[Start of Attachment]

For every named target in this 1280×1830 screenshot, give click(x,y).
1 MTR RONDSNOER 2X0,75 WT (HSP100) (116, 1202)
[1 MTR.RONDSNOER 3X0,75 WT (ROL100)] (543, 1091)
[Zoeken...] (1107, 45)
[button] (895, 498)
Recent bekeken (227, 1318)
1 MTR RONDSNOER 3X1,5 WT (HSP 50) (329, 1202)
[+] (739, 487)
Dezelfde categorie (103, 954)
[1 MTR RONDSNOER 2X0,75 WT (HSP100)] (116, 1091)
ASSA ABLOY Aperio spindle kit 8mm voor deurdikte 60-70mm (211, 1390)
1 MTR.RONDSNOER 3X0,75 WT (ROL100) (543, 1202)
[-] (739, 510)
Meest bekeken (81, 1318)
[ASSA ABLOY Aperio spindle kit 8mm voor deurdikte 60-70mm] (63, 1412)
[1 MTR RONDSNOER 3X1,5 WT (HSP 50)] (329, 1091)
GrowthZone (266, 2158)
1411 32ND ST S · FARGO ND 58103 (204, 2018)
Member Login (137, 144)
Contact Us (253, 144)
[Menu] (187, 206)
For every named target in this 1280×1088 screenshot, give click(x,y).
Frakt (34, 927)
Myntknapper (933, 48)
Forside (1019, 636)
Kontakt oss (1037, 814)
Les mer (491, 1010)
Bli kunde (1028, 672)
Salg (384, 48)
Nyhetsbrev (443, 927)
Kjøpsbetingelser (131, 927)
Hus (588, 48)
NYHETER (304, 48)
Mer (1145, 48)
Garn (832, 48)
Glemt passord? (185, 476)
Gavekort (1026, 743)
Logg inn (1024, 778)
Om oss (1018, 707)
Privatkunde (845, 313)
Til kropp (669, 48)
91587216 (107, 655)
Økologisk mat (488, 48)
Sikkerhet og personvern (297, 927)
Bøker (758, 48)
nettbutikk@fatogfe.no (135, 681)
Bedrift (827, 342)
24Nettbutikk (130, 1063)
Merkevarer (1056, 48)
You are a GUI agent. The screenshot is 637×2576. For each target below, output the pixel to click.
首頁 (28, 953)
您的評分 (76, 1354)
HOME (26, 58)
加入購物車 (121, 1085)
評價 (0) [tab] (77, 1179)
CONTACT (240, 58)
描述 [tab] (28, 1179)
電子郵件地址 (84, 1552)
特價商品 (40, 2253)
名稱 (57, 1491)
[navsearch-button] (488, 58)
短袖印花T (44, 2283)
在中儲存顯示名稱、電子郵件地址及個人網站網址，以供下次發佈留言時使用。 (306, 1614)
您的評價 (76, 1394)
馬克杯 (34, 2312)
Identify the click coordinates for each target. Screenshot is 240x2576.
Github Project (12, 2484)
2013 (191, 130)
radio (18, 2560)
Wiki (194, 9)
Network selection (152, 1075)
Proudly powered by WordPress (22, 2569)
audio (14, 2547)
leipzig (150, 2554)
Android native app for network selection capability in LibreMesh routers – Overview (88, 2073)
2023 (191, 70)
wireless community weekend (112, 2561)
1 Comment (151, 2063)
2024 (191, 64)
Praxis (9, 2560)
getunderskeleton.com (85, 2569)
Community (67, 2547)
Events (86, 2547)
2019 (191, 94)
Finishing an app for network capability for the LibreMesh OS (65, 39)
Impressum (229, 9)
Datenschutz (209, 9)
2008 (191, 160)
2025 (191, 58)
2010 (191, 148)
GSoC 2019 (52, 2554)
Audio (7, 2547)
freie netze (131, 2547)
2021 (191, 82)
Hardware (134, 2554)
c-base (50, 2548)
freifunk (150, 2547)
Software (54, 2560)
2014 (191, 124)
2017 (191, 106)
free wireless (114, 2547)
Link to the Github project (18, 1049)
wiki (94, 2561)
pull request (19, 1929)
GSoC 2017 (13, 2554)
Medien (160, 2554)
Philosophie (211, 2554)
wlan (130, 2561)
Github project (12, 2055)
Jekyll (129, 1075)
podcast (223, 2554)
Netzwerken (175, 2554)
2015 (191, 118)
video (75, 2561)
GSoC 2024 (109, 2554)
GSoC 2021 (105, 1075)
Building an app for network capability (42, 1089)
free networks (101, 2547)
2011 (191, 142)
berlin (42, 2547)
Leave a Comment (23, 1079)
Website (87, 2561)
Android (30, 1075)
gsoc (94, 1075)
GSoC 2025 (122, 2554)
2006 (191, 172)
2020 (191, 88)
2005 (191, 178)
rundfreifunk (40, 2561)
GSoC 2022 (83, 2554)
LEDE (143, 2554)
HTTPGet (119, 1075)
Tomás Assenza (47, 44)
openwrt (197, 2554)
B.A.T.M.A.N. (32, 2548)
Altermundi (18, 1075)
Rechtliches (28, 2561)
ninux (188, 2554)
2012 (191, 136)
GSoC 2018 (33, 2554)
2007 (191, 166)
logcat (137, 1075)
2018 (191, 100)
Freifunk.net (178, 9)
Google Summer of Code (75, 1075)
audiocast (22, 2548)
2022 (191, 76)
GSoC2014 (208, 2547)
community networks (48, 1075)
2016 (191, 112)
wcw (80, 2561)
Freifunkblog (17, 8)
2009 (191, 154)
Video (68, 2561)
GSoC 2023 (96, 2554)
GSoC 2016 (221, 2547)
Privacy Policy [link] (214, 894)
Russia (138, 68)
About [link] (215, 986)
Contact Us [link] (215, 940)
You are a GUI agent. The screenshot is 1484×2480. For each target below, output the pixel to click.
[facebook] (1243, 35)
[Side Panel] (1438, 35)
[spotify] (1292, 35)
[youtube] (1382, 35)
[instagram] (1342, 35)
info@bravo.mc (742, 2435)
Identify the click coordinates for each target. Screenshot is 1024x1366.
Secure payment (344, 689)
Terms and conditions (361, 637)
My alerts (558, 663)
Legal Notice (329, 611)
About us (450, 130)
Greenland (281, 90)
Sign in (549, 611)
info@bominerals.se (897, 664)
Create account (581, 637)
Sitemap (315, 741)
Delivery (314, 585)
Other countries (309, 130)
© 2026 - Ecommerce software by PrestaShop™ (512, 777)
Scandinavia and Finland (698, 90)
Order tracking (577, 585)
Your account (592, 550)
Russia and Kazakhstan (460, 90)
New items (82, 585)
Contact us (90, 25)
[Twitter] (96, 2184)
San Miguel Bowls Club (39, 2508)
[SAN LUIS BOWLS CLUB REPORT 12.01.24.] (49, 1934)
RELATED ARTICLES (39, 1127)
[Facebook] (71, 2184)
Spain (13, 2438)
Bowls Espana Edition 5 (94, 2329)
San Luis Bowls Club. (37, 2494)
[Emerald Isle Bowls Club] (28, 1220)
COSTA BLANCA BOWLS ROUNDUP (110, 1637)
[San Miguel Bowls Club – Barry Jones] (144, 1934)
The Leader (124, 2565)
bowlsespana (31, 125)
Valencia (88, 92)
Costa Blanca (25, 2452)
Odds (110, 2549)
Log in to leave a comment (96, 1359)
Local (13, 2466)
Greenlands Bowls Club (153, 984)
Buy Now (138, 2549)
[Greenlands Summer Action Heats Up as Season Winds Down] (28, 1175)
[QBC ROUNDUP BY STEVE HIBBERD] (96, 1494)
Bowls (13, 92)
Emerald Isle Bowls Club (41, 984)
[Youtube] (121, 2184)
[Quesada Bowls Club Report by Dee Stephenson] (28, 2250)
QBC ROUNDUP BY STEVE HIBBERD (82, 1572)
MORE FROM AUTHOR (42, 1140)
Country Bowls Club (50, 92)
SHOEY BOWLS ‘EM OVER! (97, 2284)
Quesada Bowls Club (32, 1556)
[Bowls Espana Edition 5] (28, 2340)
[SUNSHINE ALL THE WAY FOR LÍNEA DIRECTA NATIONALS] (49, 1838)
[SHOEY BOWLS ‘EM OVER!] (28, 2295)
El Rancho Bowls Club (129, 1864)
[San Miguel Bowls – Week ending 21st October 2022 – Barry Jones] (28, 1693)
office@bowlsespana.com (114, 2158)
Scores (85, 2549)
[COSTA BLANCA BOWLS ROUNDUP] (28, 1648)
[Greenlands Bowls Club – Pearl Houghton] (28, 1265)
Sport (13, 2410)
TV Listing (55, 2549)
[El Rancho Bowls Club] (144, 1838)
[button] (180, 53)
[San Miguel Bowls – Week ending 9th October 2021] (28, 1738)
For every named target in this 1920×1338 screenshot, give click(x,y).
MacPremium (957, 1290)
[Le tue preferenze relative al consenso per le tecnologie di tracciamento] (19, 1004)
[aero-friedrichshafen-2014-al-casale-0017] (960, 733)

[End of Attachment]

## THE TASK
When a line in the records above contains the word "give", copy it.

## EXPECTED OUTPUT
For every named target in this 1280×1830 screenshot, give click(x,y).
For every named target in this 1280×1088 screenshot, give click(x,y).
For every named target in this 1920×1338 screenshot, give click(x,y).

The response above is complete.